Thank you so much for having me.
As you said, my name is Sonia Strobel. I'm the co-founder and CEO of Skipper Otto. We're Canada's first community-supported fishery and one of the first in the world. We're based on Coast Salish territory here in Vancouver, B.C.
I married into a fishing family 20 years ago. Honestly, I was horrified to witness the struggles of my father-in-law, Otto, and my husband Sean and other small-scale harvesters. They face risks and uncertainties that no one would tolerate in any other livelihood. At the end of the day, a lot of them just hope to break even. They're barely paying themselves minimum wage.
At the same time, Canadians can scarcely access domestic seafood. Canada exports 90% of its catch, and 80% of what Canadians can buy in restaurants and in retail shops is imported, often from shady sources that support environmental destruction and human rights abuses in unregulated international waters, yet demand for local producer-direct seafood continues to skyrocket.
We started Skipper Otto to help take some of the uncertainty out of fishing and to address Canadian food insecurity. Our membership model provides frozen seafood directly from fishing families to consumers across Canada. We do lots of other things to de-risk fishing, but since this is what's core to the issue today, that's where I'll focus my remarks.
Freezing seafood allows harvesters to hold on to their product and find their own fair markets rather than being forced to sell to live buyers and export markets that won't set a price until long after they've taken the product. Monopolization and collusion are commonplace in this industry. Right now, we're two weeks into the spot prawn season. Folks selling into the live markets have already delivered the bulk of this year's catch, but they still haven't been told a price, let alone been paid a penny.
Not only is allowing the freezing of seafood like spot prawns, at sea a social justice issue; it's also critical to improving other issues like food security, tackling climate change and addressing seafood fraud. Our model allows members to enjoy sustainable seafood year-round anywhere in the country. It's shipped using low-carbon methods, and each piece of seafood shows exactly who caught it, when, where and how.
This committee has heard testimony from many harvesters about the impact of selling frozen-at-sea spot prawn tails domestically compared to selling to live markets. Last year, that meant that harvesters who tailed, tubbed and froze their prawns at sea sold them for 300% more than they received from selling them to the live buyer.
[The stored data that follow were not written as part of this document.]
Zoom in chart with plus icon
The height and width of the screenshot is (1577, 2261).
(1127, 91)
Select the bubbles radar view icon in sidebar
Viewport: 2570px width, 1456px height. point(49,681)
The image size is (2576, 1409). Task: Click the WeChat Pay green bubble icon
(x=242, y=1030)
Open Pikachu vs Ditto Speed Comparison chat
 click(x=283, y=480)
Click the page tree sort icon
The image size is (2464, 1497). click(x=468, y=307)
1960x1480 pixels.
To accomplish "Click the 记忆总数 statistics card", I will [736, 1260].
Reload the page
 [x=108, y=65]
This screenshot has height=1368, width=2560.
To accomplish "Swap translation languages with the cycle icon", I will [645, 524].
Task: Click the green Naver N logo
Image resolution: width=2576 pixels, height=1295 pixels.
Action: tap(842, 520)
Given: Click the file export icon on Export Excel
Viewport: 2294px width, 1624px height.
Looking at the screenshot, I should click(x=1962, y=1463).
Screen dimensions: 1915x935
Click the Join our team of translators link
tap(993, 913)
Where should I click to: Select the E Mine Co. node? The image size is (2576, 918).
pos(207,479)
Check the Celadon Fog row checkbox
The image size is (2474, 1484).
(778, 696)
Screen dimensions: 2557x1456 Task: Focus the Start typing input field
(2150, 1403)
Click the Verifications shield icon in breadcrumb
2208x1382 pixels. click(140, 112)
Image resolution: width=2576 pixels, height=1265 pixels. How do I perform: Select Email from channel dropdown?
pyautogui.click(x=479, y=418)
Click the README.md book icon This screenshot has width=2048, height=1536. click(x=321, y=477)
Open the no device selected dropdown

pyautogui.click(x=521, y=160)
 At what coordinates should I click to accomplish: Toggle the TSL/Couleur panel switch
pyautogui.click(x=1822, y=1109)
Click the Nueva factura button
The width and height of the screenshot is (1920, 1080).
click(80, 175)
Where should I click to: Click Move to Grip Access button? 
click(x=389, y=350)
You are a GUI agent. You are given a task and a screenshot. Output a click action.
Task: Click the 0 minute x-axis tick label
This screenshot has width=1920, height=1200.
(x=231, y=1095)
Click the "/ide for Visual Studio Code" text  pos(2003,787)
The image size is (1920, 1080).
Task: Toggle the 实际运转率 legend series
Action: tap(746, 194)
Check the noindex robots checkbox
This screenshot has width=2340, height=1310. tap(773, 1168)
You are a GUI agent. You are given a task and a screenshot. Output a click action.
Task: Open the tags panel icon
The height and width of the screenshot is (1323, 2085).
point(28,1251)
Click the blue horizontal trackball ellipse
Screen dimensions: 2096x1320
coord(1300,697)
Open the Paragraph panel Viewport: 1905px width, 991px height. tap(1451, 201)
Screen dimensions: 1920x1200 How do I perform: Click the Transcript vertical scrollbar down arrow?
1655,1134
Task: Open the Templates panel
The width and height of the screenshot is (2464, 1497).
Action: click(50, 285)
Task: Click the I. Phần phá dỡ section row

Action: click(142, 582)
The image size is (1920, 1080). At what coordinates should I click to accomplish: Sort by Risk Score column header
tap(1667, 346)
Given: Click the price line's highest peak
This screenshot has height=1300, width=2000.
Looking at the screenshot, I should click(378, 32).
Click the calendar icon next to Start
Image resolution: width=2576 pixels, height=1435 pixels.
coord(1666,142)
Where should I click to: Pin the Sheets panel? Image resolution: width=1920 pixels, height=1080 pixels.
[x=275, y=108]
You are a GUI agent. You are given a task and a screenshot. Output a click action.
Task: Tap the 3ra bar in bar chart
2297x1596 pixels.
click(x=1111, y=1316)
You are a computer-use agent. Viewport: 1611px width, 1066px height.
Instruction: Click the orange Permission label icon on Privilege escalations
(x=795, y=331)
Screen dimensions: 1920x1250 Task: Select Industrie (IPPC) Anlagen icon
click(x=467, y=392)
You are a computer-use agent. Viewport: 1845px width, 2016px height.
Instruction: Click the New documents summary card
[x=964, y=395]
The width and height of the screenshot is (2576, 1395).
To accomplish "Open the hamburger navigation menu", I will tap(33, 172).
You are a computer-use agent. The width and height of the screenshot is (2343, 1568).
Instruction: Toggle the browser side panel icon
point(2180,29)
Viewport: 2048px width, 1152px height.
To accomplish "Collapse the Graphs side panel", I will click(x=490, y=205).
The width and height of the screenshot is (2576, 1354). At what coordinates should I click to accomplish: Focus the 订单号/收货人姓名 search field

Skipper Otto supports 34 fishing families, like Joel Collier here, throughout the B.C. coast, as well as in two remote communities in Nunavut. These families provide a year's worth of seafood directly to over 7,000 families across the country. You heard from many of them through our petitions on this topic.
Our members are passionate about supporting Canadian fishing families. They do that by buying fishermen-direct frozen seafood. This spot prawn issue hits them personally, and they're not going to let it drop.
In Canada, shrimp and prawns are by far the most consumed species of seafood. Globally, some five billion pounds of shrimp and prawns are produced each year. Where does most of that come from?
The global shrimp and prawn trade is the most notorious for environmental destruction and human rights abuses. Most of the frozen shrimp you can get in Canadian grocery stores is in some way connected to human trafficking, slavery and deforestation of mangroves in southeast Asia. How wonderful, then, that we have this incredibly clean, well-managed, ethically harvested product as an alternative for consumers in Canada to displace some of that dirty product.
However, this reinterpretation of the regulation about spot prawn tubbing undoes all of that. It takes from fishing families one of the most profitable fisheries they have in a industry that's desperately difficult to make money in. Once again it puts the control and profits back into the hands of big foreign-owned export companies. It takes a sustainable, clean and ethical product out of the hands of Canadians and makes more space for slave-caught shrimp on Canadian shelves. For what? The DFO has not provided a single plausible reason for this decision. Of course, we all support strong conservation measures, but it has not been demonstrated that this is in any way a conservation issue.
Of course, we all want to put an end to IUU fishing and harvesting, but placing the burden of that on all harvesters is unjust and irrational. If a small group of harvesters and processors are violating regulations, then C and P—conservation and protection—already has the tools in place to focus the enforcement of the regulations without upending the entire industry. Their job is to enforce regulations made by arms-length lawmakers, not to reinvent the laws to make enforcement easier.
Please help me to tell our 7,000 member families across the country that this is solved. They are all eagerly awaiting the update on this issue, not just for this year but for the future as well.
In conclusion, I submit the following recommendations: one, that you give certainty to harvesters that tailing, tubbing and freezing prawns at sea will remain legal; and two, that you ensure that our local prawn harvest is protected for Canadian harvesters and consumers, not for the benefit of foreign corporations and investors.